• Work instruction
The reply should give back every entry exactly as written.

• Dataset
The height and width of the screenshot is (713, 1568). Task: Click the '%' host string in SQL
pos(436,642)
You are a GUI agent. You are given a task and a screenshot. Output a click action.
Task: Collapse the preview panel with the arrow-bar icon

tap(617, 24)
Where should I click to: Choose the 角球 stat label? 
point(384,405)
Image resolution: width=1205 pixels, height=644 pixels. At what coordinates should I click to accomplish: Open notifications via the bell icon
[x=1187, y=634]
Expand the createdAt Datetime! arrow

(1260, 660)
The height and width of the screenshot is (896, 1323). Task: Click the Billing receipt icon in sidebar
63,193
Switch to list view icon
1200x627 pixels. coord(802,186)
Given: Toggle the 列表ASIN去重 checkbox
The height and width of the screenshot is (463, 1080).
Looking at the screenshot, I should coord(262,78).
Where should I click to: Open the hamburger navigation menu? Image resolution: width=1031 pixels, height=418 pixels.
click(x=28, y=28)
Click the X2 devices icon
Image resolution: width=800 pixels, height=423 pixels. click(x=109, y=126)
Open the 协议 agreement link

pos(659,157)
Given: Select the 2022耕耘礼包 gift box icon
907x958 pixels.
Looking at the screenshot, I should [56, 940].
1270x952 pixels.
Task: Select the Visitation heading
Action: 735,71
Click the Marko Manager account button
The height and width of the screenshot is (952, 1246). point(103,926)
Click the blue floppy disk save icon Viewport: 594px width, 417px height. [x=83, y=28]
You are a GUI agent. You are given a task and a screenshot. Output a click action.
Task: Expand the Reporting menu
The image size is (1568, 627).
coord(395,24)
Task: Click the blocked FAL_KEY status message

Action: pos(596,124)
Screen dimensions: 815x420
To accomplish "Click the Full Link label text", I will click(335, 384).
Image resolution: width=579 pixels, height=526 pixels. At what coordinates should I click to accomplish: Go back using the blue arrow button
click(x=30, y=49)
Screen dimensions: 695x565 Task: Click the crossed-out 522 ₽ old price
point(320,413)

• Solution to the problem
The height and width of the screenshot is (713, 1568). Task: Click the '%' host string in SQL
pos(436,642)
You are a GUI agent. You are given a task and a screenshot. Output a click action.
Task: Collapse the preview panel with the arrow-bar icon

tap(617, 24)
Where should I click to: Choose the 角球 stat label? 
point(384,405)
Image resolution: width=1205 pixels, height=644 pixels. At what coordinates should I click to accomplish: Open notifications via the bell icon
[x=1187, y=634]
Expand the createdAt Datetime! arrow

(1260, 660)
The height and width of the screenshot is (896, 1323). Task: Click the Billing receipt icon in sidebar
63,193
Switch to list view icon
1200x627 pixels. coord(802,186)
Given: Toggle the 列表ASIN去重 checkbox
The height and width of the screenshot is (463, 1080).
Looking at the screenshot, I should coord(262,78).
Where should I click to: Open the hamburger navigation menu? Image resolution: width=1031 pixels, height=418 pixels.
click(x=28, y=28)
Click the X2 devices icon
Image resolution: width=800 pixels, height=423 pixels. click(x=109, y=126)
Open the 协议 agreement link

pos(659,157)
Given: Select the 2022耕耘礼包 gift box icon
907x958 pixels.
Looking at the screenshot, I should [56, 940].
1270x952 pixels.
Task: Select the Visitation heading
Action: 735,71
Click the Marko Manager account button
The height and width of the screenshot is (952, 1246). point(103,926)
Click the blue floppy disk save icon Viewport: 594px width, 417px height. [x=83, y=28]
You are a GUI agent. You are given a task and a screenshot. Output a click action.
Task: Expand the Reporting menu
The image size is (1568, 627).
coord(395,24)
Task: Click the blocked FAL_KEY status message

Action: pos(596,124)
Screen dimensions: 815x420
To accomplish "Click the Full Link label text", I will click(335, 384).
Image resolution: width=579 pixels, height=526 pixels. At what coordinates should I click to accomplish: Go back using the blue arrow button
click(x=30, y=49)
Screen dimensions: 695x565 Task: Click the crossed-out 522 ₽ old price
point(320,413)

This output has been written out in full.